UPD: this isn't possible, my answer explains why.
I haven't looked into the internals of the read streams for files, but it's possible that they don't support waiting for a file to have more data written to it. However, the fs package definitely supports this with its most basic functionality.
To explain how tailing would work, I've written a somewhat hacky tail function which will read an entire file and invoke a callback for every line (separated by \n only) and then wait for the file to have more lines written to it. Note that a more efficient way of doing this would be to have a fixed size line buffer and just shuffle bytes into it (with a special case for extremely long lines), rather than modifying JavaScript strings.
var fs = require('fs');
function tail(path, callback) {
var descriptor, bytes = 0, buffer = new Buffer(256), line = '';
function parse(err, bytesRead, buffer) {
if (err) {
callback(err, null);
return;
}
// Keep track of the bytes we have consumed already.
bytes += bytesRead;
// Combine the buffered line with the new string data.

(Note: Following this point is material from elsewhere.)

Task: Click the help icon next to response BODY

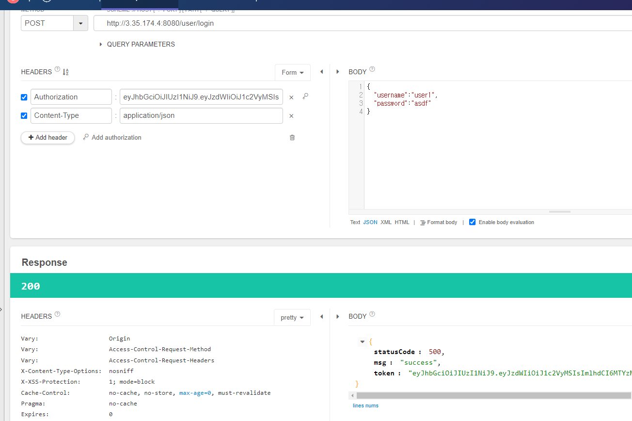Action: [x=372, y=313]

line += buffer.toString('utf-8', 0, bytesRead);
var i = 0, j;
while ((j = line.indexOf('\n', i)) != -1) {
// Callback with a single line at a time.

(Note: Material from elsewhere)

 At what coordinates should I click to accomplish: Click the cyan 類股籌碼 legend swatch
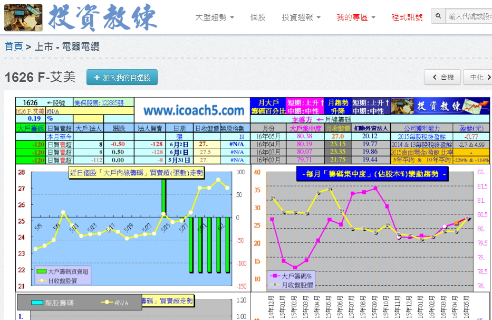click(x=36, y=303)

callback(null, line.substring(i, j));
// Skip the newline character.
i = j + 1;
}
// Only keep the unparsed string contents for next iteration.
line = line.substr(i);
// Keep reading in the next tick (avoids CPU hogging).
process.nextTick(read);
}
function read() {
var stat = fs.fstatSync(descriptor);
if (stat.size <= bytes) {
// We're currently at the end of the file. Check again in 500 ms.
setTimeout(read, 500);
return;
}
fs.read(descriptor, buffer, 0, buffer.length, bytes, parse);
}
fs.open(path, 'r', function (err, fd) {
if (err) {
callback(err, null);
} else {
descriptor = fd;
read();
}
});
return {close: function close(callback) {
fs.close(descriptor, callback);
}};
}
// This will tail the system log on a Mac.
var t = tail('/var/log/system.log', function (err, line) {
console.log(err, line);
});
// Unceremoniously close the file handle after one minute.
setTimeout(t.close, 60000);
All that said, you should also try to leverage the NPM community. With some searching, I found the tail-stream package which might do what you want, with streams.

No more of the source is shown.